Un an et neuf mois après, le jugement en appel est de nouveau renvoyé aux calendes..nantaises! Prévu pour le mardi 14 septembre dernier, le procès a été reporté en raison de l'absence de l'un des avocats des policiers prévenus.
Notes:
(1) Les déclarations invraisemblables des trois représentants des forces de l'ordre, leurs faux témoignages constituent une preuve, et non des moindres, de l’implication de ces agents dans la mort de Taoufik.

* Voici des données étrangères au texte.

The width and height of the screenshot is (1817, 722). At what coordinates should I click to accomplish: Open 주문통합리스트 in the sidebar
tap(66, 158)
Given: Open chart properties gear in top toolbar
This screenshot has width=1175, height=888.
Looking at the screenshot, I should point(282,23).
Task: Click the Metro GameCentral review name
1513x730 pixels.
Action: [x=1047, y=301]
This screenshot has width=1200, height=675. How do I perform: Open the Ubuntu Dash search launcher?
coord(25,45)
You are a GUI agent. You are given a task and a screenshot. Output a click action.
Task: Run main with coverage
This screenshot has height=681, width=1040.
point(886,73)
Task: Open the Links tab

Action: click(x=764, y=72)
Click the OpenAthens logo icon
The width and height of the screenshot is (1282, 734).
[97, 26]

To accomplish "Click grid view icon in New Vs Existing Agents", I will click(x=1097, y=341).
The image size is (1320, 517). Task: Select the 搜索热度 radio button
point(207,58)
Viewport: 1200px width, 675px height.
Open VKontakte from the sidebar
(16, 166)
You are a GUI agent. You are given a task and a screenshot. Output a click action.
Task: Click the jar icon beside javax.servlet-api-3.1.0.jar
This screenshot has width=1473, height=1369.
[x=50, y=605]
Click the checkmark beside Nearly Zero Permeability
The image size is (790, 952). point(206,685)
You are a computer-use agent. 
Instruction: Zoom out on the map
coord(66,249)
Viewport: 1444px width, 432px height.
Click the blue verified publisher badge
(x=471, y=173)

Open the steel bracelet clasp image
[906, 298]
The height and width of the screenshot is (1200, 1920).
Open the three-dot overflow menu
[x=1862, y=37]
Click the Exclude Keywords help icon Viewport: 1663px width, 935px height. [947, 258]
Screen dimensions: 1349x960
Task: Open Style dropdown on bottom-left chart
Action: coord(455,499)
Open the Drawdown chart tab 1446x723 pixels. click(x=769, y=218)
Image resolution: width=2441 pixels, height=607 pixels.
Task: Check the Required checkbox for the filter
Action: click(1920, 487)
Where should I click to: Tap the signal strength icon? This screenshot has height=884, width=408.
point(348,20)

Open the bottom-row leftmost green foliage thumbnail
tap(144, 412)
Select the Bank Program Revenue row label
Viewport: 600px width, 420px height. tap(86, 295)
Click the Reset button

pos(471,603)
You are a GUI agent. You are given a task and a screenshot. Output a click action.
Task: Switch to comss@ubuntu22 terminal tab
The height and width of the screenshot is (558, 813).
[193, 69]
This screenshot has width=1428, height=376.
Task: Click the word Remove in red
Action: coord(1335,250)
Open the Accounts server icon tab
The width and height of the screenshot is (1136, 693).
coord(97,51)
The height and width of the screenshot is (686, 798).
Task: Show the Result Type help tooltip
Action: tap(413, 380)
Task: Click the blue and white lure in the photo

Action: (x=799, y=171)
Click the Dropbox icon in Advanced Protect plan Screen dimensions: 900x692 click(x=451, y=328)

(2) Ces papiers ont été remis à la police de Nantes par M. Guy Samson qui aurait déclaré les avoir trouvés à proximité de sa péniche le 23 novembre 2006. Il y a lieu de se demander ici pourquoi ce monsieur a conservé tels papiers durant 18 jours alors que la disparition de Taoufik était amplement médiatisée (sur la presse locale et nationale comme sur les chaînes de TV)
(3) Conférence de presse de M. Stéphane Autin du 14/12/2006.
- Les délits incriminés dans le code pénal français
* Le faux témoignage
Art. 434-13: "Le témoignage mensonger fait sous serment devant toute juridiction ou devant un officier de police judiciaire agissant en exécution d'une commission rogatoire est puni de cinq ans d'emprisonnement et de 75000 euros d'amende.
Toutefois, le faux témoin est exempt de peine s'il a rétracté spontanément son témoignage avant la décision mettant fin à la procédure rendue par la juridiction d'instruction ou par la juridiction de jugement".
Art.434-14: "Le témoignage mensonger est puni de sept ans d'emprisonnement et de 100000 euros d'amende :
1° Lorsqu'il est provoqué par la remise d'un don ou d'une récompense quelconque ;
2° Lorsque celui contre lequel ou en faveur duquel le témoignage mensonger a été commis est passible d'une peine criminelle"
Extrait du Code pénal français – Section 2
Article 223-3
Le délaissement, en un lieu quelconque, d'une personne qui n'est pas en mesure de se protéger en raison de son âge ou de son état physique ou psychique est puni de cinq ans d'emprisonnement et de 75000 euros d'amende.
Article 223-4
Le délaissement qui a entraîné une mutilation ou une infirmité permanente est puni de quinze ans de réclusion criminelle.
Le délaissement qui a provoqué la mort est puni de vingt ans de réclusion criminelle.